RIDGELY — The Town of Ridgely celebrated Wednesday, April 5, the groundbreaking for the Ridgely Train Station renovations.
The historic railroad depot, along Belle and Railroad streets in downtown Ridgely, opened in 1892. Ridgely’s first railroad station, built by
the Mar yland and Baltimore City Land Association, stood near the Central Avenue crossing since the town’s birth in 1867. The second floor of the station provided the first school for Ridgely until 1872. Then in 1892, Ridgely’s brick railroad station was built with a porch, protecting patrons from rain showers and summer heat.
The Ridgely Historical Society took the lead in the grant writing process to secure funds to restore the town building. The project costs $407,700, with $326,160 coming from a Federal Transportation Alternatives Program Grant, $47,482 from a Department of Natural Resources Project Open Space Grant, $3,500 in donations from the historical society and $30,128 from the Town of Ridgely.
The railroad station will then be turned into an interpretive center for the town, to go along with the Rails to Tails and the historic Telephone Exchange Building next door.
Renovations will included a covered deck surrounding the depot on four sides, and the construction of the roof over the deck along with rehabilitating the interior of the building. Ed Bombaro is the architect who designed the project.
Cathy and Rick Schwab of the Ridgely Historical Society led the ceremony.
“We have been so happy to get on board with the Town of Ridgely who have had this vision for a long time,” Cathy Schwab said. “This has been a great effort with a lot of people. This is a dream of Nancy Gearhart.
“We have been so lucky,” she said. “Caroline County Historical Society has pointed us in the right direction many times, and has given us a lot of advice.
“The train station was the hub of the town,” she said. “This is where people came. We’ve had baseball heroes come in and out back in the day. Jimmie Foxx would come here to play with Home Run Baker.
“This is where Brenda Walls hosts her Ridgely car show with racing legend Richard Petty,” she said. “She puts Ridgely on the map with her car show.”
Rick Schwab thanked Caroline County Historian J.O.K. Walsh for leading the historical society to the grant funding.
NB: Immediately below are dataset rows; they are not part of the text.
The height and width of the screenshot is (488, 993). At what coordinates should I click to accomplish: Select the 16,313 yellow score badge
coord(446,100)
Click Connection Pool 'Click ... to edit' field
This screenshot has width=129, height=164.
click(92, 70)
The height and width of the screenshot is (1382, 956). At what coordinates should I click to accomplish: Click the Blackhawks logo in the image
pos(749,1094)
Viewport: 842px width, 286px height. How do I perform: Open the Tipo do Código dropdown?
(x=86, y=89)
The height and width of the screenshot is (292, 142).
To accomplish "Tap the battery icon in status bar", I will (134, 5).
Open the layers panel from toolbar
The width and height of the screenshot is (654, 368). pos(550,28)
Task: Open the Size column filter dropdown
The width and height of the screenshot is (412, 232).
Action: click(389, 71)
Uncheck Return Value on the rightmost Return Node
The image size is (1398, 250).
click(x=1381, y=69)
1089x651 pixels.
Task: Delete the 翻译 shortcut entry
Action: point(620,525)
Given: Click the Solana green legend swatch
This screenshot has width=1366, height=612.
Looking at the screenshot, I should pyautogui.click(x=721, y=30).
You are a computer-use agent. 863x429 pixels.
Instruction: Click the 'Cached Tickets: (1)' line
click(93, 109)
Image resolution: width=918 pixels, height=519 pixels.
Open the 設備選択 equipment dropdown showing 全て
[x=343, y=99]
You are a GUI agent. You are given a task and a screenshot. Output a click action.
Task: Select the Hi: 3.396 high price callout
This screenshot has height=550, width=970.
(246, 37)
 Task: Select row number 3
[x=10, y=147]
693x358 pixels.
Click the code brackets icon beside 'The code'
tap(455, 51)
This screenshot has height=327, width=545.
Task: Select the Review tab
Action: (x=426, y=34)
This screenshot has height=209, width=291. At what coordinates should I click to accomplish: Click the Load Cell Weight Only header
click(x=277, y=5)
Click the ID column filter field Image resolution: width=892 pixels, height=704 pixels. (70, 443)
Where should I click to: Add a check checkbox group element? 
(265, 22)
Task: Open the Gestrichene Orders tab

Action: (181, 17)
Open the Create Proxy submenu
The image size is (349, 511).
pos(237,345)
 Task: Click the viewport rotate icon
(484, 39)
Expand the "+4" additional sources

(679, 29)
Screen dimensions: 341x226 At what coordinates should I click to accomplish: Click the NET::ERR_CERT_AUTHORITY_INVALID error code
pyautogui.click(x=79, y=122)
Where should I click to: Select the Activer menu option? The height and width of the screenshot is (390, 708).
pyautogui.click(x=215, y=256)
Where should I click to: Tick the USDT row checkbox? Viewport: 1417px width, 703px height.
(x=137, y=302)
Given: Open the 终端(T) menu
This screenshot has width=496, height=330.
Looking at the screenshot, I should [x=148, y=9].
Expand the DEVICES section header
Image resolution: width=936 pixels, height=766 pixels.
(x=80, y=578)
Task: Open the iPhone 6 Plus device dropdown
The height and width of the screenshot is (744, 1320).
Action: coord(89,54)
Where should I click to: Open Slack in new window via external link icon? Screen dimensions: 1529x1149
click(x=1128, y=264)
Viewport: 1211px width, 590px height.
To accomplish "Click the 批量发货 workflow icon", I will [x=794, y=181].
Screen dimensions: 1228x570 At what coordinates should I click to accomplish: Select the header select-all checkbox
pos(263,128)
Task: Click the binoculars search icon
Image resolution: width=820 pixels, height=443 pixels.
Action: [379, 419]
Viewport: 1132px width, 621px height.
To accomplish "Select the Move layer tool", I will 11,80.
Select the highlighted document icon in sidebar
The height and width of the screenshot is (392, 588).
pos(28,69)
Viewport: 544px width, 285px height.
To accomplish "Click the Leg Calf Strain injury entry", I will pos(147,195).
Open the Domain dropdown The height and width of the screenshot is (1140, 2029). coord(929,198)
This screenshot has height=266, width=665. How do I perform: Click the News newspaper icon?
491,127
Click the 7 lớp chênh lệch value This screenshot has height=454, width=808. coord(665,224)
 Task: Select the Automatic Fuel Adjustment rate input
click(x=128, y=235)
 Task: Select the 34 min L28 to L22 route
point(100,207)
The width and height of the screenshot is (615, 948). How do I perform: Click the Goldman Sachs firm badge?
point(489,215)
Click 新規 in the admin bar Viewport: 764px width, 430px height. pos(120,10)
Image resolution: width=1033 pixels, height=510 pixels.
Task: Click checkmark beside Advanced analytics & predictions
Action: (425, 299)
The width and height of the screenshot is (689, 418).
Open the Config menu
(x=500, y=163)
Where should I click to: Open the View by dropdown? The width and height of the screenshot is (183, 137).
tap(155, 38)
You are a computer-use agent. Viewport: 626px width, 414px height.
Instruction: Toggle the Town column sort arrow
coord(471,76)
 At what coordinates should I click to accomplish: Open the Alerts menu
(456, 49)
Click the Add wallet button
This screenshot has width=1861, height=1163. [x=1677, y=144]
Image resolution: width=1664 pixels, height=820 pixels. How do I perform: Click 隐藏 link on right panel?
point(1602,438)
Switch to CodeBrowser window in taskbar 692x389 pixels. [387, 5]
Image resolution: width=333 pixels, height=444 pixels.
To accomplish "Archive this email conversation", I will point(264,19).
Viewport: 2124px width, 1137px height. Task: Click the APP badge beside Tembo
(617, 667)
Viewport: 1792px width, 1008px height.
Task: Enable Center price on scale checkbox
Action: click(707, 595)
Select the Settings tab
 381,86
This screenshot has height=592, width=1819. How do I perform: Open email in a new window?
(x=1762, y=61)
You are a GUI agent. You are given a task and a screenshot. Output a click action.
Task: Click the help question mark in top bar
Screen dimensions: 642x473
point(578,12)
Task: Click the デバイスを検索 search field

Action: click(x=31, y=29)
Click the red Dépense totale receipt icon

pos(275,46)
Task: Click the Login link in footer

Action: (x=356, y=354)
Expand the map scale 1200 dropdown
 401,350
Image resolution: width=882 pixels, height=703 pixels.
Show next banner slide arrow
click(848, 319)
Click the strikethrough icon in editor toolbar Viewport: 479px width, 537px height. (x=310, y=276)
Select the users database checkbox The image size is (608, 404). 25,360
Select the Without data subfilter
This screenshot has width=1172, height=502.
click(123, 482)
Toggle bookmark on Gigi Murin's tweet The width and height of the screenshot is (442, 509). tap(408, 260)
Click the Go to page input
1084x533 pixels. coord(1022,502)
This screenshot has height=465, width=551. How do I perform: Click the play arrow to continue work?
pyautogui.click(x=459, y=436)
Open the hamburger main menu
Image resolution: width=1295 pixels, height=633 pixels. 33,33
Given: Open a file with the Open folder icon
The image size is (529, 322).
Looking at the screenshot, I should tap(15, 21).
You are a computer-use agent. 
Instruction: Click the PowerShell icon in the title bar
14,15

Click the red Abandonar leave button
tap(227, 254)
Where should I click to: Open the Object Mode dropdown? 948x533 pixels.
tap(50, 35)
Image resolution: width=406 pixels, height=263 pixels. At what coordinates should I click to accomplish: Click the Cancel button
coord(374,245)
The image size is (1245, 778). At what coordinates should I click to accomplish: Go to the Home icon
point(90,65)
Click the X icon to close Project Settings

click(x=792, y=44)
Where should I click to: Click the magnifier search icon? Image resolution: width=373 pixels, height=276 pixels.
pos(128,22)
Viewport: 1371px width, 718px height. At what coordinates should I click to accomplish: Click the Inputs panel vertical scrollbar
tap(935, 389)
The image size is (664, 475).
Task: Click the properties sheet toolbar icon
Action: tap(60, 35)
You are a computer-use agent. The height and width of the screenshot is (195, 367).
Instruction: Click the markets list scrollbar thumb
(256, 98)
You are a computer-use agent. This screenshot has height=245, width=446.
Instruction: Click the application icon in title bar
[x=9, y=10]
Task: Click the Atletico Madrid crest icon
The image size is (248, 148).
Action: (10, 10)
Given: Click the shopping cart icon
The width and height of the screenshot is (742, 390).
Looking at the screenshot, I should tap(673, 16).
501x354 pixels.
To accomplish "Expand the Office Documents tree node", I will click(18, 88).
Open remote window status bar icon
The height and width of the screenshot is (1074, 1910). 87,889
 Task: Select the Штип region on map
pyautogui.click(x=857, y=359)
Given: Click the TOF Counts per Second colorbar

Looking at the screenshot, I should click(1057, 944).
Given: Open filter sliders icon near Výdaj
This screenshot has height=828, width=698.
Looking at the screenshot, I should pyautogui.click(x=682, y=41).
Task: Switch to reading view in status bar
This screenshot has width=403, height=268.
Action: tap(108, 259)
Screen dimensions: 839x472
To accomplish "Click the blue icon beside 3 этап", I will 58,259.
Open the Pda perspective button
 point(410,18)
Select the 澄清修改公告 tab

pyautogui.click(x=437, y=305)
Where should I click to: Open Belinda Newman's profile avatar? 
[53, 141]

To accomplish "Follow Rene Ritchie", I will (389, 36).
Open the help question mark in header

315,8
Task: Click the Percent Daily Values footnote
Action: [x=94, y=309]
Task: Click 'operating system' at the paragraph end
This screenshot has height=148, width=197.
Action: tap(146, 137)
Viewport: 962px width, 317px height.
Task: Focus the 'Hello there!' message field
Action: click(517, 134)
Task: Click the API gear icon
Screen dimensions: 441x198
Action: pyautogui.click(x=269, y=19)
He also thanked the town’s staff, former Sen. Richard Colburn, Sen. Addie Eckardt and former Del. Jeannie Haddaway-Riccio for helping with the project.
Ridgely Public Works Director David Crist is the project manager for the restoration.
“This town is awesome,” Cathy Schwab said. “We are transplants, and we cannot believe the history in this town. It is awesome what we find here.
“We are proud to help restore this train station during the town’s 150th Anniversary,” she said. “All of you that are here have had something to do with the story. This county is rich in story.”
The restoration is expected to be completed in late summer, early fall of 2017.
“This building really is a landmark for the town,” said Town Council President Anthony Casey. “So many people come out here to enjoy this building. We want to thank the Schwabs and the Ridgely Historical Society for securing the funding and planning the restoration project.
“We are very excited to be able to renovate it, and get good use out of it,” he said. “We feel that this is a great step in preserving the history of our town.”
Ridgely commissioners John Buckle and John Hurley joined Casey at the groundbreaking along with Caroline County Commissioners Wilbur Levengood, Larry Porter and Dan Franklin.
Cathy and Rick Schwab of the Ridgely Historical Society lead the groundbreaking on Wednesday, April 5, for the town’s train station restoration project.
The Town of Ridgely breaks ground Wednesday, April 5, on the town’s train station restoration project.